WORK INSTRUCTIONS:
Transcribe the material between the line containing "Given: Open the Tools menu" and the line containing "This screenshot has width=543, height=1177.", inclusive, reproducing each line exactly as it appears.

PROVIDED RECORDS:
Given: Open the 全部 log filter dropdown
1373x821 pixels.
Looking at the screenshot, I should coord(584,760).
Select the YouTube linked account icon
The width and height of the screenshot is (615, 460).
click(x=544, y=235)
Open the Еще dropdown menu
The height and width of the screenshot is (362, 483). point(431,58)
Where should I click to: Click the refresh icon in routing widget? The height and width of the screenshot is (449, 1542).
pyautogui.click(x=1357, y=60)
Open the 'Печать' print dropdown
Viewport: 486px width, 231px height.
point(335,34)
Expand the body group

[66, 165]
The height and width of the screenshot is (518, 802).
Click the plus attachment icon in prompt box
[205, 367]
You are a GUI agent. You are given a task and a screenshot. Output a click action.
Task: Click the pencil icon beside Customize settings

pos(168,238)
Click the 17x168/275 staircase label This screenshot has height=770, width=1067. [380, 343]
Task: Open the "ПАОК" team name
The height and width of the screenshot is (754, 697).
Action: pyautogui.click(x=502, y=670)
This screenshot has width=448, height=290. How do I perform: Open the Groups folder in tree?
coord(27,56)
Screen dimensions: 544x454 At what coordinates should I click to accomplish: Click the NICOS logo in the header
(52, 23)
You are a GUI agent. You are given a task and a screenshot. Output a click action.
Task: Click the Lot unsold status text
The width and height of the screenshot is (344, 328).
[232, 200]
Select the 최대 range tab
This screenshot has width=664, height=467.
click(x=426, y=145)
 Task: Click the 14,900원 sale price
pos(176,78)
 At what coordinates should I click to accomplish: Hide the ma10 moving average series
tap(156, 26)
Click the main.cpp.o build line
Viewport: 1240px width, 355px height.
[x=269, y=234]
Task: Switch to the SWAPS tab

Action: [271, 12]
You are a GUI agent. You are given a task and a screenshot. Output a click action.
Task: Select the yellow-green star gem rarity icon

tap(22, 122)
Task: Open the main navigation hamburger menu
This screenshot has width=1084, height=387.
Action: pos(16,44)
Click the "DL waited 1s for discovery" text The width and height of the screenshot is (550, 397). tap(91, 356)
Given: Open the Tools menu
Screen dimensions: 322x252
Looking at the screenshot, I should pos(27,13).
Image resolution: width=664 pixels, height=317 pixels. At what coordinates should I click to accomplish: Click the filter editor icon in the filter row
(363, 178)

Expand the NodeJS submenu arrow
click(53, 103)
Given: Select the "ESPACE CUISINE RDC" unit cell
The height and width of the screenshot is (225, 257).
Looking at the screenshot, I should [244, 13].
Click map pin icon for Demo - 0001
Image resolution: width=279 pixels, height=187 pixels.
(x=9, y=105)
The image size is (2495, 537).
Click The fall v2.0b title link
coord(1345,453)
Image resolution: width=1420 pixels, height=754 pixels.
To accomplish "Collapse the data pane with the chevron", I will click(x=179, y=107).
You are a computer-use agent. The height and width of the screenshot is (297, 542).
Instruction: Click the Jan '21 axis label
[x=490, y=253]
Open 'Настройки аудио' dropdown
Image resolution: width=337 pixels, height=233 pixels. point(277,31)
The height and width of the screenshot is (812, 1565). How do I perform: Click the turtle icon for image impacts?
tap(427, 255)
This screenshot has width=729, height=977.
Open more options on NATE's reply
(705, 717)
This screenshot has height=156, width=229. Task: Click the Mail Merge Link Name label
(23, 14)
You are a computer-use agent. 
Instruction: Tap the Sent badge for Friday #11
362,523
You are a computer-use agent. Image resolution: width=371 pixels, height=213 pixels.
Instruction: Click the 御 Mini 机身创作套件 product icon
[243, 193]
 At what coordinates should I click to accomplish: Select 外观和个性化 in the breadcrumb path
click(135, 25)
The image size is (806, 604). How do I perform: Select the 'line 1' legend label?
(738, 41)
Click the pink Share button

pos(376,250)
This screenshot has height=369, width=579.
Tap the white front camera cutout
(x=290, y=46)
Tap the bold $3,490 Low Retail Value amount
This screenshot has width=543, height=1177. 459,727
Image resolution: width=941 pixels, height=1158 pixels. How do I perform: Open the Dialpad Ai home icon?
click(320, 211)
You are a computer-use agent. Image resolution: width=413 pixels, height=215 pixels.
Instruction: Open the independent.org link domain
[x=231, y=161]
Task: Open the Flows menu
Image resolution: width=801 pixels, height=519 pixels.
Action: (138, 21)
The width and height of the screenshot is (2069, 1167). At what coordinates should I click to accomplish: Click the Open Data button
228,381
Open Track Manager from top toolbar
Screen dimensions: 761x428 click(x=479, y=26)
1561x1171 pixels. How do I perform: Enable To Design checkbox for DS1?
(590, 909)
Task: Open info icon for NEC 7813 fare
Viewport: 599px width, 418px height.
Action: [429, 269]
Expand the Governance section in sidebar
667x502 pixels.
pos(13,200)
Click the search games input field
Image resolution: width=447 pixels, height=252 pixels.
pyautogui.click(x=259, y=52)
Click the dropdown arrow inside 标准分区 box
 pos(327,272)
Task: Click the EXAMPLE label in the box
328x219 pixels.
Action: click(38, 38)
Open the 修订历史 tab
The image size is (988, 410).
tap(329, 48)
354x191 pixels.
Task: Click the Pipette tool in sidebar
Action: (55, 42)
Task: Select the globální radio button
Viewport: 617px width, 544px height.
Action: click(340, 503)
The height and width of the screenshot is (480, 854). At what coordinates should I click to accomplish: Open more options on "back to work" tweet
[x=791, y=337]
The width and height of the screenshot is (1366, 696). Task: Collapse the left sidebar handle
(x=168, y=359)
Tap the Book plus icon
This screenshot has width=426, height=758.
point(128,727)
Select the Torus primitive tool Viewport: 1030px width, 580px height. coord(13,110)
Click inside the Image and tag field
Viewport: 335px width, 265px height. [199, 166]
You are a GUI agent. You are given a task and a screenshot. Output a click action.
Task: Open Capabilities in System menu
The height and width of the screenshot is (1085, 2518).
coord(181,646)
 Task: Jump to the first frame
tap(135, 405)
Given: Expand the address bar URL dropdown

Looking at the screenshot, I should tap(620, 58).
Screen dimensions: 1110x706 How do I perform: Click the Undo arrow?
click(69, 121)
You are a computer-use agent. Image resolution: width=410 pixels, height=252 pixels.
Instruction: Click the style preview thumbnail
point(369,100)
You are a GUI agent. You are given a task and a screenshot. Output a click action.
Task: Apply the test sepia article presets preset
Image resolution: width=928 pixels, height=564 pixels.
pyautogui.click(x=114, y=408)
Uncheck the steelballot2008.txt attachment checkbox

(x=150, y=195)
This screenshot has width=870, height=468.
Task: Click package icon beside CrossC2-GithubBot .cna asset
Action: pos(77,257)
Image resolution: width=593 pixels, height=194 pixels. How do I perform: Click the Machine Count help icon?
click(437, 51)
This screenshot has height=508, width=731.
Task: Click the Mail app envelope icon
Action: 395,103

ANSWER TO THE PROBLEM:
Given: Open the Tools menu
Screen dimensions: 322x252
Looking at the screenshot, I should pos(27,13).
Image resolution: width=664 pixels, height=317 pixels. At what coordinates should I click to accomplish: Click the filter editor icon in the filter row
(363, 178)

Expand the NodeJS submenu arrow
click(53, 103)
Given: Select the "ESPACE CUISINE RDC" unit cell
The height and width of the screenshot is (225, 257).
Looking at the screenshot, I should [244, 13].
Click map pin icon for Demo - 0001
Image resolution: width=279 pixels, height=187 pixels.
(x=9, y=105)
The image size is (2495, 537).
Click The fall v2.0b title link
coord(1345,453)
Image resolution: width=1420 pixels, height=754 pixels.
To accomplish "Collapse the data pane with the chevron", I will click(x=179, y=107).
You are a computer-use agent. The height and width of the screenshot is (297, 542).
Instruction: Click the Jan '21 axis label
[x=490, y=253]
Open 'Настройки аудио' dropdown
Image resolution: width=337 pixels, height=233 pixels. point(277,31)
The height and width of the screenshot is (812, 1565). How do I perform: Click the turtle icon for image impacts?
tap(427, 255)
This screenshot has width=729, height=977.
Open more options on NATE's reply
(705, 717)
This screenshot has height=156, width=229. Task: Click the Mail Merge Link Name label
(23, 14)
You are a computer-use agent. 
Instruction: Tap the Sent badge for Friday #11
362,523
You are a computer-use agent. Image resolution: width=371 pixels, height=213 pixels.
Instruction: Click the 御 Mini 机身创作套件 product icon
[243, 193]
 At what coordinates should I click to accomplish: Select 外观和个性化 in the breadcrumb path
click(135, 25)
The image size is (806, 604). How do I perform: Select the 'line 1' legend label?
(738, 41)
Click the pink Share button

pos(376,250)
This screenshot has height=369, width=579.
Tap the white front camera cutout
(x=290, y=46)
Tap the bold $3,490 Low Retail Value amount
This screenshot has width=543, height=1177. 459,727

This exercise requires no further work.